__Problems to solve__
A. In the article about Greece's LRAD systems, rewrite the paragraph beginning "Being a sonic weapon" as a short bulleted list that keeps its main facts.
B. According to the article about Greece's LRAD systems, where were the systems installed?

__Selected passage__
Greece tests eardrum-shattering LRAD system to scare migrants
Children walk next to a newly built concrete wall inside the Ritsona camp for refugees and migrants, in Greece, June 15, 2021. (Reuters Photo)


Greece has ramped up its anti-migrant measures with the installation of Long Range Acoustic Device (LRAD) systems, which can cause permanent damage to hearing, on the country’s border with Turkey. The country has now started testing the systems, Anadolu Agency (AA) said in a report Sunday.

Being a sonic weapon, the LRAD is known for its potential to cause permanent damage to ears with its strong sound waves. The systems have been criticized for their use in crowd control due to their high decibel capacity as they were originally designed for long-range communications and are considered sonic weapons.

The devices can cause hearing damage and other health implications. They are used by law enforcement agents in the U.S., the Czech Republic, Japan, Spain, Poland and the United Kingdom.

Besides deploying the LRADs along its border, Greece also forces migrants to live in prison-like environments by building walls around the migrant camps, AA reported.

__Source information__
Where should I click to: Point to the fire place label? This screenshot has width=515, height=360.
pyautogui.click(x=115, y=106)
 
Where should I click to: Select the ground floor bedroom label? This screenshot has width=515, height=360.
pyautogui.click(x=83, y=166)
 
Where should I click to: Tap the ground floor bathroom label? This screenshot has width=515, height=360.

__Responses to the exercise__
A.
- The LRAD is a sonic weapon whose strong sound waves can permanently damage ears.
- It was originally designed for long-range communications.
- Because of its high decibel capacity, its use in crowd control has been criticized.

B. On Greece's border with Turkey.